Gould: You know, Tyson has negotiated a collective bargaining agreement with United Food and Commercial Workers imposing vaccination, as has AT&T, Boeing, and a number of major companies. So large companies in the fortune 500 have gone ahead on their own to require vaccinations. The Houston Medical Hospital, where the first round of litigation took place, also imposed vaccination—and were exhibit number one in the argument for OSHA because very few people resigned because of the requirement of vaccination.
So that’s the big concern for employers—that staff will resign if forced to vaccinate?
Gould: Oh yes. And that looms large, at least in the appendices and the exhibits that have been filed in these cases…that we’re not going to be able to function effectively because we’re going to lose our workers. But I don’t think many of the big companies filed amici. That’s the position of the states that are hostile to President Biden, and about half the states of the Union signed on to a brief challenging this rule.
So, one of the reasons the employers are so worried about vaccine mandates is that they are afraid of losing workers and that fits into a bigger trend going on during the pandemic, doesn’t it? With respect to what people are calling the great resignation, where people are reportedly leaving their jobs in large numbers. What do you make of that?
Gould: Well, I think that the great resignation, as it has come to be called, does fit into this. Workers are increasingly dissatisfied and increasingly hesitant about taking up particular kinds of work. And this hesitancy has been expressed on behalf of and by so called essential workers, workers who have been involved on the front lines of the pandemic. Here we’re speaking of workers in medical facilities for instance, who are part of the other Supreme Court case that involved the government’s authority to require vaccination amongst employees of medical facilities who have contact with patients.

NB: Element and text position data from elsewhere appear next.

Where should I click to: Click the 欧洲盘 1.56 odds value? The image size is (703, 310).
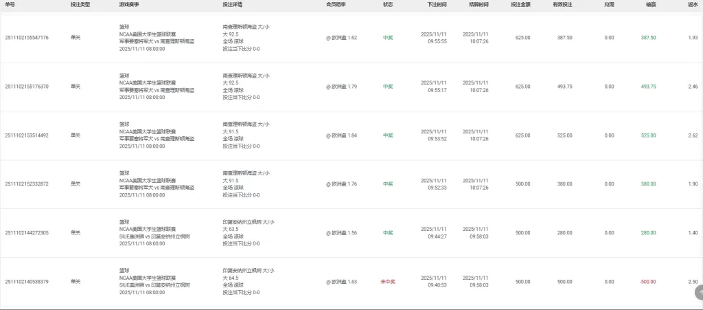[x=342, y=233]
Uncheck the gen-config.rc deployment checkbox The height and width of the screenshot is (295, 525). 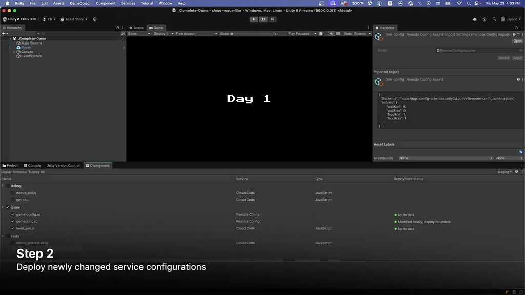12,221
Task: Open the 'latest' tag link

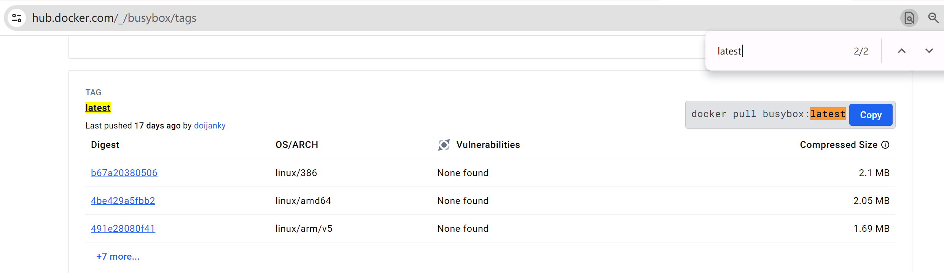Action: pos(98,108)
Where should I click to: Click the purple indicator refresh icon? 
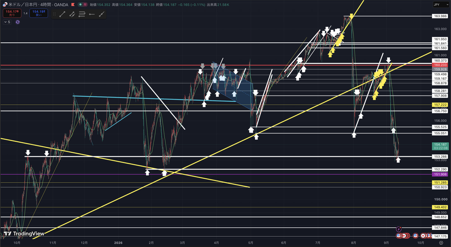[x=18, y=22]
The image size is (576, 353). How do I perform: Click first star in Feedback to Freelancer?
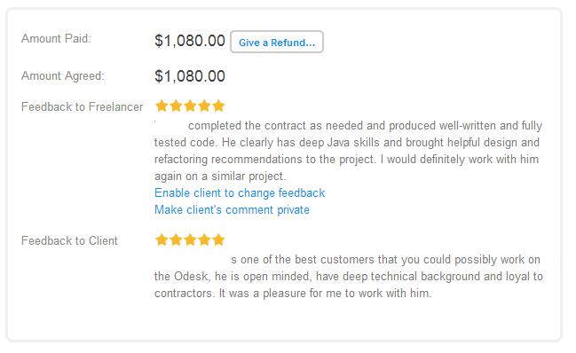[162, 106]

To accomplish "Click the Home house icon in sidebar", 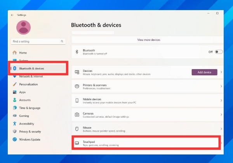I will pos(15,53).
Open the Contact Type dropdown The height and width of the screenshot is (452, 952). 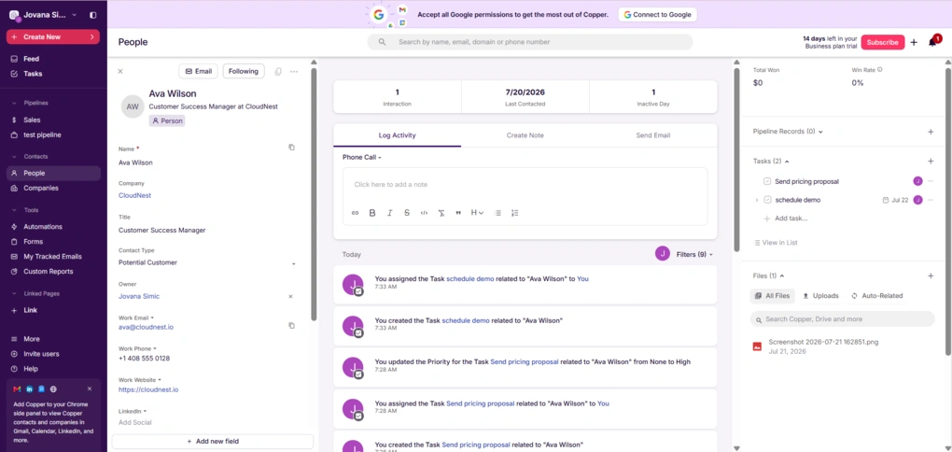click(207, 263)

But essential workers are now more widely understood to be a broad category—including employees who have a lot of contact with the public and also those who have been traditionally unorganized and unrepresented, so more vulnerable not only in terms of their exposure to the virus, but also more vulnerable in the workplace, generally, where they are so called marginalized workers who have had very little union representation. And we see now the unions are attempting, in some measure, to either organize such workers or to represent them more effectively, particularly here in California, where the food and commercial workers, for instance, have proposed legislation that provides for various protections for workers in groceries and supermarkets. So not only first protectors such as EMT, police, and fire, but also bus drivers and nursing home attendants and the like.